In fact, there’s often backchannel reaction against people with minimalist tendencies when it comes to sprucing up a cubicle. Fellow cubicle dwellers may interpret a lack of personalization as separateness, or at the very least a desire to move on at the earliest opportunity. This is a silly, ridiculous response, but it’s sometimes there.
Which brings us to the holidays, a time of year when decorations are ubiquitous anyway, so cubicles are often included. Many offices hold decorating contests, with more and more elaborate entries each year, as the bar gets pushed higher and higher.
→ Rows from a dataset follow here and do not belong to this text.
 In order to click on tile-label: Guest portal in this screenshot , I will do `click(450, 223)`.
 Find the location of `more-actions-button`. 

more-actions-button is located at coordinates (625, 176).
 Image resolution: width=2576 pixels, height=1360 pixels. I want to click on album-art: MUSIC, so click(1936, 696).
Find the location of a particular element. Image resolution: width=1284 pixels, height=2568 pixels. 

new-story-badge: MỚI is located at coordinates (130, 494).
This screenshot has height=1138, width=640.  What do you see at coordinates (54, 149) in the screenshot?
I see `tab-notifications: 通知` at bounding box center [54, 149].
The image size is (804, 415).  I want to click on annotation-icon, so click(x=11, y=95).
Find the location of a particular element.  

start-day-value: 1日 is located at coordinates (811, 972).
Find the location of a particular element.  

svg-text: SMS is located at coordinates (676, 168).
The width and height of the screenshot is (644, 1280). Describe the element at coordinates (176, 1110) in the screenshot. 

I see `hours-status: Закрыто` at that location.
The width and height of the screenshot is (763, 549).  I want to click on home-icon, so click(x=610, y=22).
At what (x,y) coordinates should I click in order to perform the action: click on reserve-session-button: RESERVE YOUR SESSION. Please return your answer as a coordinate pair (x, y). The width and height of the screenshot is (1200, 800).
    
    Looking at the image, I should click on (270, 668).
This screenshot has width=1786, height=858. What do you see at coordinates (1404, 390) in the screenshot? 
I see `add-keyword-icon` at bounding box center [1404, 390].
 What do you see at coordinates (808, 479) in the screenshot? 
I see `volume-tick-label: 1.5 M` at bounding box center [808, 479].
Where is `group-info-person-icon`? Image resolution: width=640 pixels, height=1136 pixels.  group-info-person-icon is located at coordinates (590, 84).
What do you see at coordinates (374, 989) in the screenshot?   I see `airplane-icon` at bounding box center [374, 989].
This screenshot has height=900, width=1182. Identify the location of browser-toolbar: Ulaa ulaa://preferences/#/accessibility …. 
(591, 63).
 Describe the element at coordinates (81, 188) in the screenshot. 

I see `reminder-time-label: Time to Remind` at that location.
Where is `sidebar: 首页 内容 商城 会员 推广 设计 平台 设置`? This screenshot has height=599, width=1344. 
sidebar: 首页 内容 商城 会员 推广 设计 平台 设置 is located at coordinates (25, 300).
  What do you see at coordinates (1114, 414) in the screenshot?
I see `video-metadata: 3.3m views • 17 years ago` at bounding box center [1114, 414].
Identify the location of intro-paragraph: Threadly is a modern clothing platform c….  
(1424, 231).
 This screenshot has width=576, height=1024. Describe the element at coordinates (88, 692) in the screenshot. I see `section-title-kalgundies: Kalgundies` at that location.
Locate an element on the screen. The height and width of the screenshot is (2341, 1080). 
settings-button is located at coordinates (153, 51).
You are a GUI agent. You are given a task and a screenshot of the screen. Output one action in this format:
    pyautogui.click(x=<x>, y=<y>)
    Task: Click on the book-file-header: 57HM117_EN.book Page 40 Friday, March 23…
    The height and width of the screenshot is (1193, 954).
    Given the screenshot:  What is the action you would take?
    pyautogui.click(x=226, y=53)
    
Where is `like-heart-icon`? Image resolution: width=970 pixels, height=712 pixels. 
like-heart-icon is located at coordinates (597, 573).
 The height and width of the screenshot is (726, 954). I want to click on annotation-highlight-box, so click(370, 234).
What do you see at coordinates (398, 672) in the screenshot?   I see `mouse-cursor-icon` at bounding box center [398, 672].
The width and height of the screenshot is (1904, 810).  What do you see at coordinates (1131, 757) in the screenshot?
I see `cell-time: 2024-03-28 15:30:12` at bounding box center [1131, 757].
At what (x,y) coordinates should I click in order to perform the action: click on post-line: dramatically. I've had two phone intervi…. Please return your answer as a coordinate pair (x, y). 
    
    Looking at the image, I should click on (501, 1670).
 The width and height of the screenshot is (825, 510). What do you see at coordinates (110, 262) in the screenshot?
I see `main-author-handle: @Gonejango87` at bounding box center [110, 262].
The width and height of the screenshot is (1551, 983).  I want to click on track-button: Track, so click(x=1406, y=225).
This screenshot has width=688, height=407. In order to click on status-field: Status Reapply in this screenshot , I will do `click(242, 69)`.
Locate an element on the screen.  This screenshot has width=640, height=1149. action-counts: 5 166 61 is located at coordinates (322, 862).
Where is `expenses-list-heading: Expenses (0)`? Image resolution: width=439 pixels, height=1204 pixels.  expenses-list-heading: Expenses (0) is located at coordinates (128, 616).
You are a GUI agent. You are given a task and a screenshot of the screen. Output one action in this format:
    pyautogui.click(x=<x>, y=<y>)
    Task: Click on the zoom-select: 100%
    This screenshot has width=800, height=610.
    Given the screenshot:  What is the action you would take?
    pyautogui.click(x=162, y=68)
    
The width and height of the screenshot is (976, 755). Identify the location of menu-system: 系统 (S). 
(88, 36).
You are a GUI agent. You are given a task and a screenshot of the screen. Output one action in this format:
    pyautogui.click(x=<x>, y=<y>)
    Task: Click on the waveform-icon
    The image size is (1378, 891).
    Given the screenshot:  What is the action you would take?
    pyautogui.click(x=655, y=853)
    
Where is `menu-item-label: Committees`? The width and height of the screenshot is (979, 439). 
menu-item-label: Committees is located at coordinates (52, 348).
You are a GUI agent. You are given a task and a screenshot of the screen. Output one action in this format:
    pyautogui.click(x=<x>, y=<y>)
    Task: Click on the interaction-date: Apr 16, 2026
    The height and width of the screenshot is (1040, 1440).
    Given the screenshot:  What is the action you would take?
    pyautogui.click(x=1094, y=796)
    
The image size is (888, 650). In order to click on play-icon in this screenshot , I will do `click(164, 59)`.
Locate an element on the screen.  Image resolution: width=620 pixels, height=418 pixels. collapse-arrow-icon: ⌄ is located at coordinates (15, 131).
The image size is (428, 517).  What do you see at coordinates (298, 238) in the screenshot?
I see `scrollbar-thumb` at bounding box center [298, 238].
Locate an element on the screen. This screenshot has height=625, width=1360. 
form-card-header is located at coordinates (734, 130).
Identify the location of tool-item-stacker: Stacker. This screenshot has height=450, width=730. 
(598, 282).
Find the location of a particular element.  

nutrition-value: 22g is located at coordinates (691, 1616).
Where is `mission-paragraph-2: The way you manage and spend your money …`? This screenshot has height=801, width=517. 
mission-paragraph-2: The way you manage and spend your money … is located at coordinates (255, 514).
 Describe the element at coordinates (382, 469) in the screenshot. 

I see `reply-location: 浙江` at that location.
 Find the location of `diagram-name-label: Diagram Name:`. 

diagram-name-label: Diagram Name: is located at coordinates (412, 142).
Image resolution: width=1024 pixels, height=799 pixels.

There are several Pinterest boards collecting cubicle-decorating ideas, so there’s a kind of infinite loop of decoration madness.
Most of your professionals will understand unspoken limits to cube decoration, but some people need boundaries defined for them, so it’s not a bad idea to communicate some guidelines ahead of the fervor.
Here are the basics. First: sights, sounds, and smells should be contained to each person’s cubicle. If a decoration can be seen, smelled, or heard from common areas or neighboring cubicles, it’s a breach of office etiquette. This includes decorations on the outsides of cubicles which may impede movement. This way, overtly religious decor can more easily be tolerated by those who oppose public expressions of faith. General consensus says as long as the rest of the team doesn’t have to see it, religious imagery is fine.
Yet while most of us are okay with it, some prudence is still in order. Please remind your team that sensitivity to our coworkers is always in order. It’s kind of impossible to spell out all the ways this sensitivity might be breached, so keep an eye on things and move quickly when something crosses the line. This is not the time to leave it up to someone’s peers to express discomfort. You know what an extreme looks like; don’t tolerate it even for a moment.
Usually, all it takes is a gentle conversation with the decorator about sensitivity, but if it requires a firmer hand, that hand is yours.
While it’s great to encourage participation in any decorating contests, don’t pressure anyone who would rather not get involved. It’s not necessarily a rejection of the team: the holidays are a stressful time for many of us, so choosing not to hang wreaths or tinsel may simply be a matter of priorities, or a quiet expression of rebellion against commercialization, or anything else. Whatever the motivation, adding pressure only increases the alienation. Consider instead offering other, passive ways to participate, such as judging the contest, or just taking photos. But be prepared for no participation at all, and be prepared to be okay with it.
General professionalism should always be your guiding principal, and your team will follow suit if you model it and share reminders every so often. Cubicle decorating can be a way to inject some fun and personality into what can seem a workspace devoid of either, and it can be great for morale, as long as you keep it relaxed but appropriate.